• **Listing**:
** Start **
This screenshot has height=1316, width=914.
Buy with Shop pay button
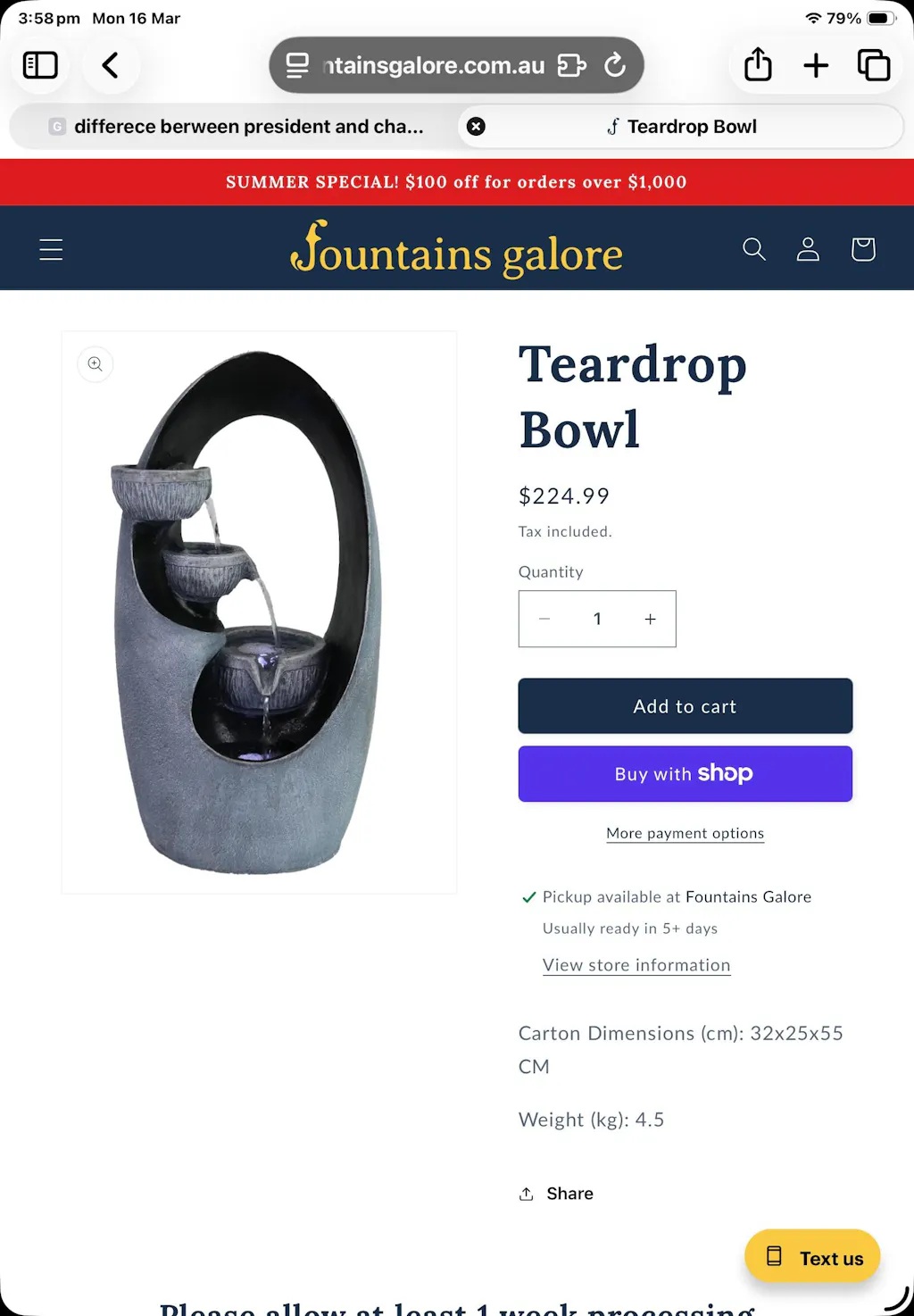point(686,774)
** End **
** Start **
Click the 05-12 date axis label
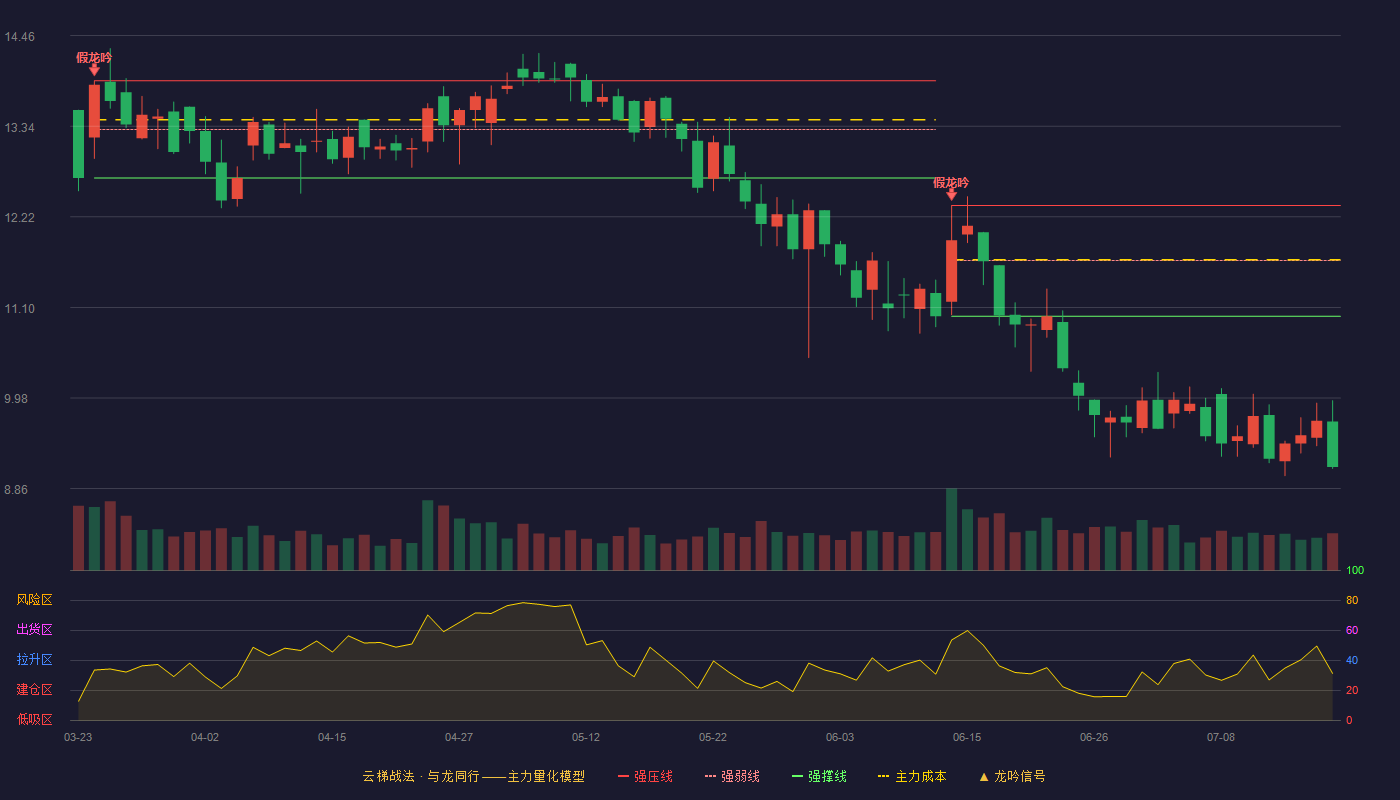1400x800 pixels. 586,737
** End **
** Start **
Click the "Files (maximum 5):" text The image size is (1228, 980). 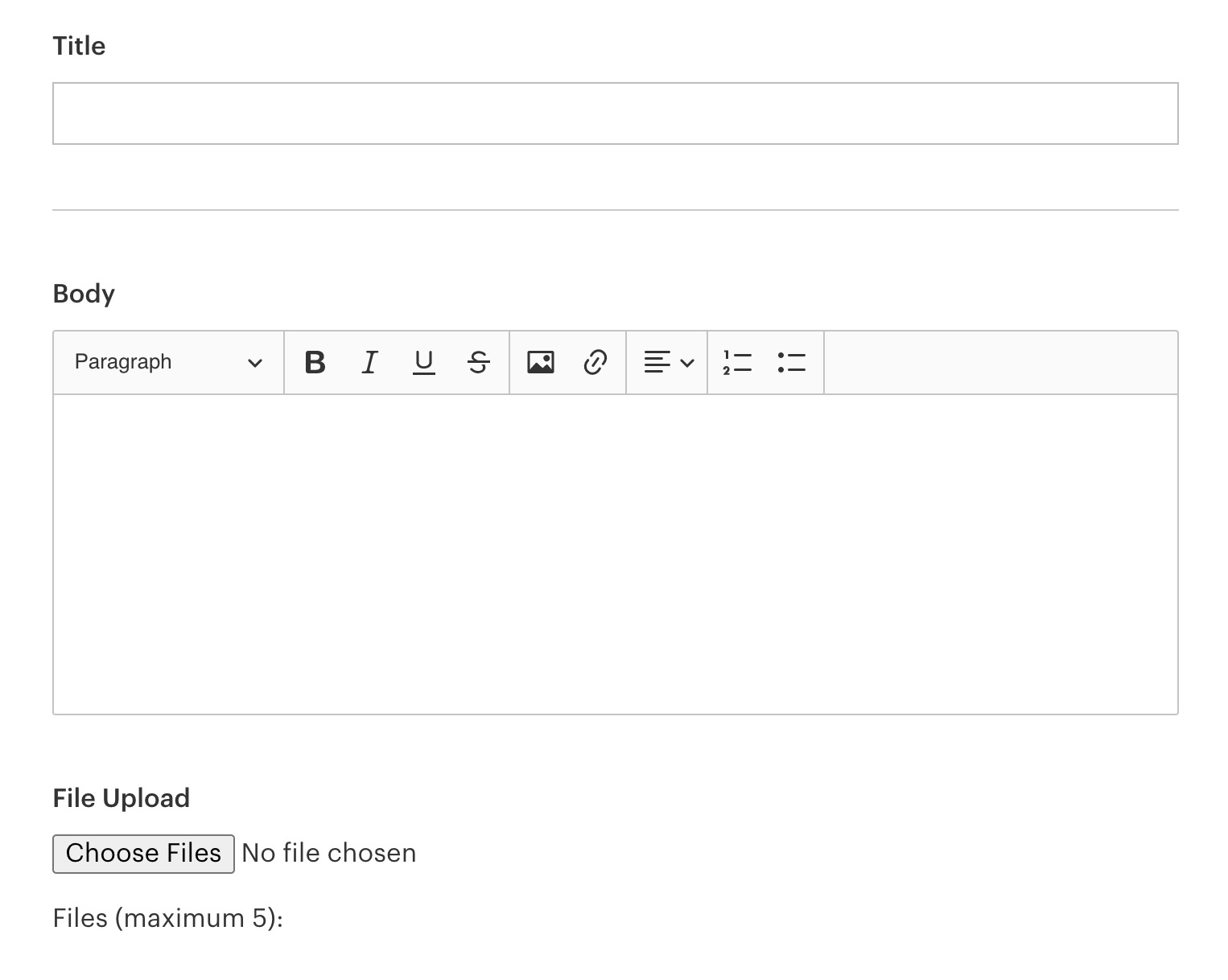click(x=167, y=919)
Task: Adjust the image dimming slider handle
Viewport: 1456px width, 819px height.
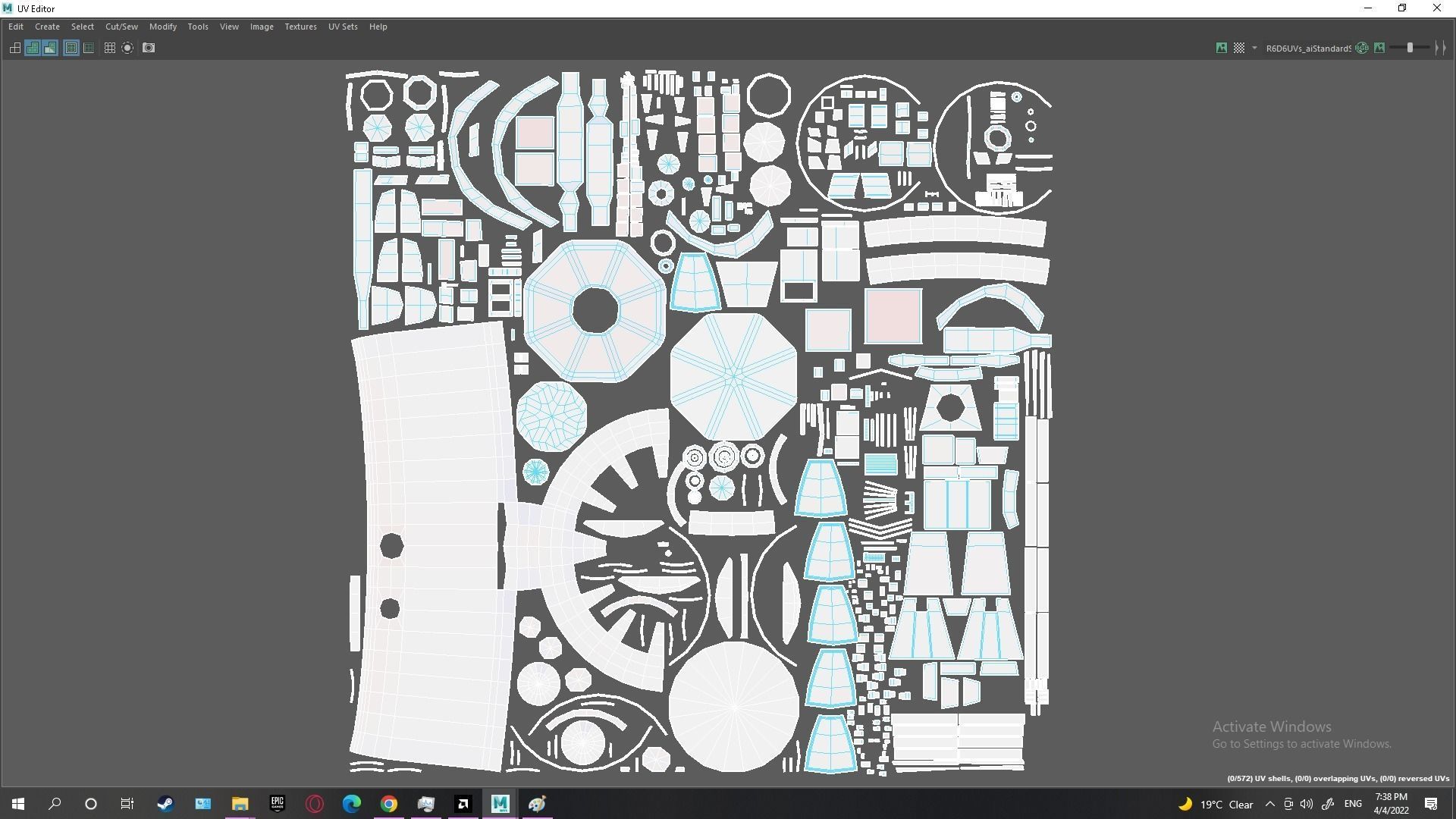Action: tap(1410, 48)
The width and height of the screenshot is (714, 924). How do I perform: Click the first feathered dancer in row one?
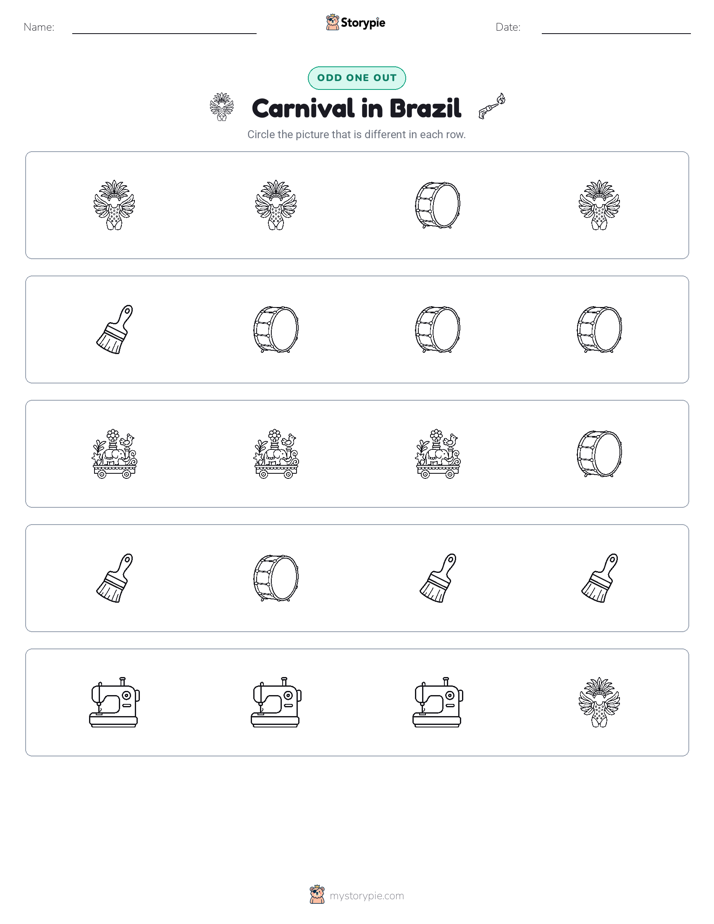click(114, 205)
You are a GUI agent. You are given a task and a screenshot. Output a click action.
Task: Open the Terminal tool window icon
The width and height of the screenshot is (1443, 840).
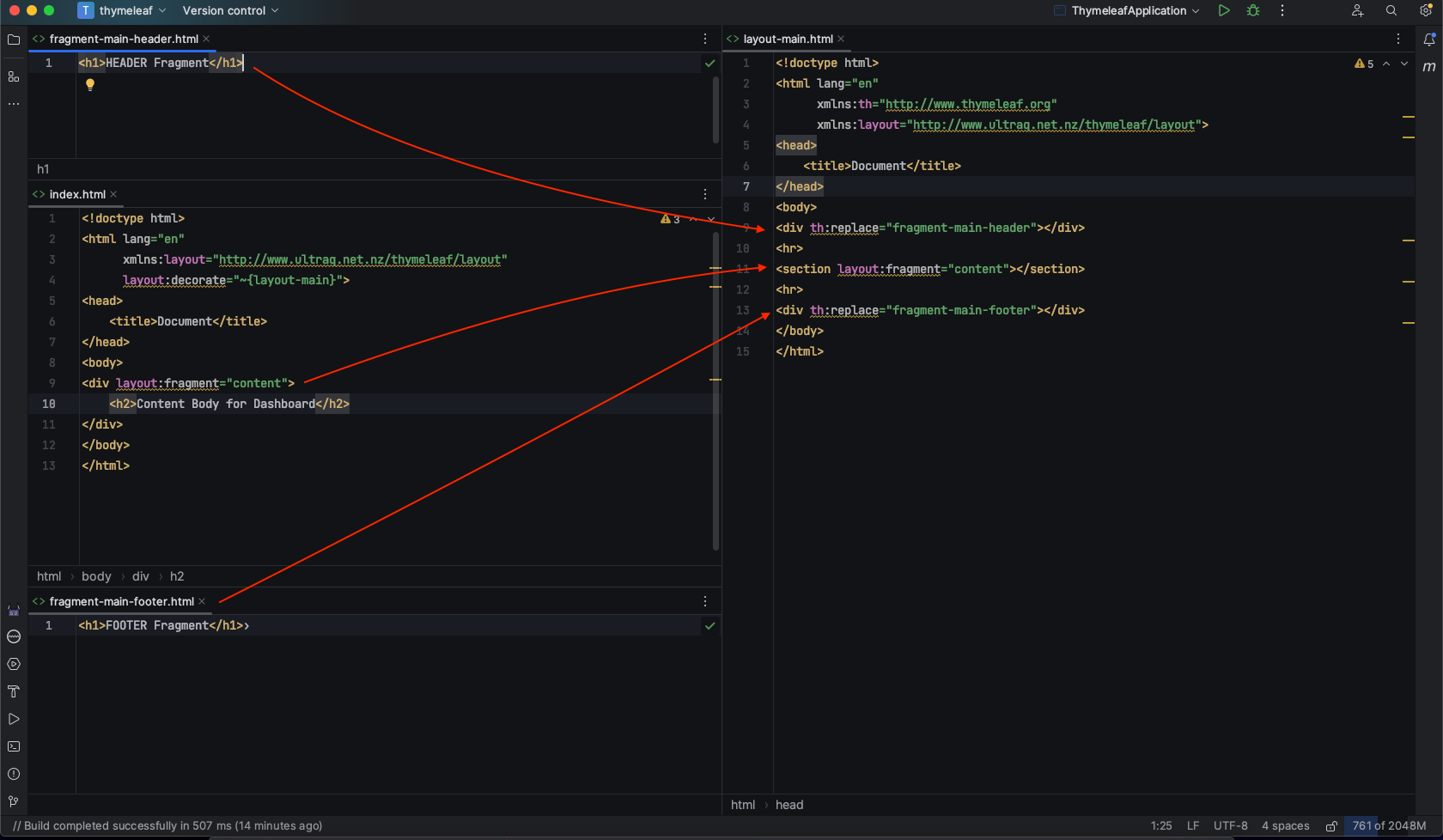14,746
** End **
• **Required work**: Reproduce the data word for word, beginning at the line that contains "This screenshot has height=1316, width=914." and stopping after the line that contains "point(686,774)". Leave the pictures out of your answer.

• **Output below**:
This screenshot has height=1316, width=914.
Buy with Shop pay button
point(686,774)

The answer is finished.